Saved entries
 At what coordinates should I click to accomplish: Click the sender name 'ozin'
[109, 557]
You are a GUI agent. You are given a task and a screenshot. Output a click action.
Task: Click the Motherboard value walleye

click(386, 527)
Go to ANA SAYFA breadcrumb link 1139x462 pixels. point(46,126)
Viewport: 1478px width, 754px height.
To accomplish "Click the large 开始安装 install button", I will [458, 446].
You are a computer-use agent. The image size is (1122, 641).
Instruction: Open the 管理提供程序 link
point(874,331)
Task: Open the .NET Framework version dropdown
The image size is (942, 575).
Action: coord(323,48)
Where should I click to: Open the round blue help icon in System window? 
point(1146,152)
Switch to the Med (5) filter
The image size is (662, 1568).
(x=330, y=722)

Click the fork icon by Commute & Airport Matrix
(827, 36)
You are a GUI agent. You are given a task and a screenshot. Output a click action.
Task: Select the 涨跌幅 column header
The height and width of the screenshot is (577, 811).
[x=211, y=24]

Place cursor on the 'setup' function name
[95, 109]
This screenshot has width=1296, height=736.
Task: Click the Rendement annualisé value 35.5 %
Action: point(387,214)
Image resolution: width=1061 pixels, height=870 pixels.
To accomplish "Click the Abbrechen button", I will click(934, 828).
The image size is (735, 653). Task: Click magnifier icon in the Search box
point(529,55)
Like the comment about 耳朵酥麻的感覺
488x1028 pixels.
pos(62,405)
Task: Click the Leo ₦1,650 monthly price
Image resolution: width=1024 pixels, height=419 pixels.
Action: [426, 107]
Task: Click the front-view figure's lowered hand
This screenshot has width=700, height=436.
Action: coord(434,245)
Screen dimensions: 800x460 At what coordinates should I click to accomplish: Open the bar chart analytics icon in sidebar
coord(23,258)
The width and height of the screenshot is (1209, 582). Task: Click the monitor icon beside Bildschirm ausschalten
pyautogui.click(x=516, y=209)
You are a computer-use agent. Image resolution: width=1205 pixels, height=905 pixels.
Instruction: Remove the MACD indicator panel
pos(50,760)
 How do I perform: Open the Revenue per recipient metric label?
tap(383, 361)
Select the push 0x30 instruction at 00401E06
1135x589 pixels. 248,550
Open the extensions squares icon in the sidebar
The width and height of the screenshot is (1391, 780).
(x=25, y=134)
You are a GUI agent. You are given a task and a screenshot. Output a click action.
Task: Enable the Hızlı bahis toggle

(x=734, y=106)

● GOAL OF THE EXERCISE:
From the entries above, list each line with "button" in it.

● RESULT OF THIS EXERCISE:
To accomplish "Click the large 开始安装 install button", I will [458, 446].
To accomplish "Click the Abbrechen button", I will click(934, 828).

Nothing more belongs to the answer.